The 810th name on the list of signatories is “Arturo Sosa, S.J.,” of the Centro Gumilla, of which he was director at the time.
The letter begins: “We… wish to publicly express our respect for what you, as the main leader of the Cuban Revolution, have achieved for the dignity of your people and therefore for all Latin America.”
It goes on to say that “only ideological blindness can deny the place the process you represent occupies in the history of the liberation of our peoples.”
The letter also describes Castro’s overthrow of the Batista government as an “exemplary victory over tyranny, corruption and servitude”, with the signatories pledging to use him as an example in their hope of creating a “just, independent” Latin America.

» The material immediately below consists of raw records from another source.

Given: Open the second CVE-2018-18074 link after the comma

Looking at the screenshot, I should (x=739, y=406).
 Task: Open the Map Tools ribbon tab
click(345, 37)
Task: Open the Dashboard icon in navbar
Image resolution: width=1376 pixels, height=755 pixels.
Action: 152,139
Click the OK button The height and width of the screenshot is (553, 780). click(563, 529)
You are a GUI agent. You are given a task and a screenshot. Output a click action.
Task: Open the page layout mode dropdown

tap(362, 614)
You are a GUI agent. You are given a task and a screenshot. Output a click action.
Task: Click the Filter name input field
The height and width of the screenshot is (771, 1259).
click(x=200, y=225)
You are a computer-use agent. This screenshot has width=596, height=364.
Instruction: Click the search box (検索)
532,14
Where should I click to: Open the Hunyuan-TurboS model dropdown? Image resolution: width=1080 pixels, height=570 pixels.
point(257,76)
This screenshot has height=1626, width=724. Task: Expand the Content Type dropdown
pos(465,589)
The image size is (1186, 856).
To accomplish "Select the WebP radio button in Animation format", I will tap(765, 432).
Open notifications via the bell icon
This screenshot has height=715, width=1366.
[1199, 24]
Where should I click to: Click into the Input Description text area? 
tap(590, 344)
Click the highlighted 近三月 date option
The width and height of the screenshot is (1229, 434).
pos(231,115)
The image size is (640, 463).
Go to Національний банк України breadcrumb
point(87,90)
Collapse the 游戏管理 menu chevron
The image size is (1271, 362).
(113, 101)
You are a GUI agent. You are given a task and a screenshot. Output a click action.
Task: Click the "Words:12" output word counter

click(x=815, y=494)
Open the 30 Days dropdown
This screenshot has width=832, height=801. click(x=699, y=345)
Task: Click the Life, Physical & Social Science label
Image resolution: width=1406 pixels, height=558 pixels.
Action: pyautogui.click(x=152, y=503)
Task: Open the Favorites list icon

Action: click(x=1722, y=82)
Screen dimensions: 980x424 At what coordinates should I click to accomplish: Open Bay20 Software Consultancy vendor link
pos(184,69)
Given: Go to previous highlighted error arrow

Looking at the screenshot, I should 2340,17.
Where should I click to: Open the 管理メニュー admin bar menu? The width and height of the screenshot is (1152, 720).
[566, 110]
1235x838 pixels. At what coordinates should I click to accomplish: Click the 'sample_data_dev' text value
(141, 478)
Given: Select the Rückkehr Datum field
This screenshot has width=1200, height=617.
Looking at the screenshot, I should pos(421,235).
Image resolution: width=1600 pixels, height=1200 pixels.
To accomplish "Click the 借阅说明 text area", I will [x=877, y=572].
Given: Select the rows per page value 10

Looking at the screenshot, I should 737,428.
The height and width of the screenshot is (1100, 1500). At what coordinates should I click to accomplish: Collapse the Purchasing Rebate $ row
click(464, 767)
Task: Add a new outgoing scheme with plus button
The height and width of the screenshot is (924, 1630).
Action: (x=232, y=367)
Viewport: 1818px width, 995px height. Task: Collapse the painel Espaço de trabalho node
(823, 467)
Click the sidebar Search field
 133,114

Castro’s regime brutally suppressed the Catholic Church after seizing power in 1959, nationalising Church schools, censoring publications and expelling priests.
It was only in the 1990s, some years after the letter was signed, that the Cuban government began relaxing restrictions on the Church.
Fr Sosa was elected 31st superior general of the Jesuits in October last year, succeeding Fr Adolfo Nicolas.
Observers have regarded him as being very left wing in the past, with the Centro Gumilla adopting a stance close to Liberation Theology. However, he later became disillusioned with the regime of late Venezuelan president Hugo Chavez.